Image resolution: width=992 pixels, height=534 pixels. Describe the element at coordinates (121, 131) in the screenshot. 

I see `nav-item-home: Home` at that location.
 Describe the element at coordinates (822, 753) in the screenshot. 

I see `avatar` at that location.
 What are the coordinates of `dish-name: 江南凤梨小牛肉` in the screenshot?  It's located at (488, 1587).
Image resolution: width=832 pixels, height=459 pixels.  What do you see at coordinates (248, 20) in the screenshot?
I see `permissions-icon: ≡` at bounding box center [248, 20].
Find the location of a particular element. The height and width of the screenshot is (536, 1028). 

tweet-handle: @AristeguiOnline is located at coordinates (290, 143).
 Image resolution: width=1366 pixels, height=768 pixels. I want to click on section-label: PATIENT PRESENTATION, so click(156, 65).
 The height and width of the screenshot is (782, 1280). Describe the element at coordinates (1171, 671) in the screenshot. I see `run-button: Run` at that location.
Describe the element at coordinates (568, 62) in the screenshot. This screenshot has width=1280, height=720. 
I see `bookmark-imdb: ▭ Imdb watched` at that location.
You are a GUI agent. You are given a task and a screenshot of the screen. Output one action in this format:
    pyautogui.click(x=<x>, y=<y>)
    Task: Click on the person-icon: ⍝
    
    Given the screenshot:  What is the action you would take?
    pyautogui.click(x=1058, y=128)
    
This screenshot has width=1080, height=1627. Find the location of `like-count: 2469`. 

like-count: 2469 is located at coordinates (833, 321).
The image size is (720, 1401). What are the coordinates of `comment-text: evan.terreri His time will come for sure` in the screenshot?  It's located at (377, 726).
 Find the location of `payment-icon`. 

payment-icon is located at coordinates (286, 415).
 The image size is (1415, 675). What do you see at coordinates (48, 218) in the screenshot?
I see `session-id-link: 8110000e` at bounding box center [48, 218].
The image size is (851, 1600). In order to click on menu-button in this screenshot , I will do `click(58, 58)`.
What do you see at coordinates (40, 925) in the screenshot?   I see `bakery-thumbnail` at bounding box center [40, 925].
§
Count the lines in the material above that contain the word "located". Reply with the number only.

### Result of this exercise
5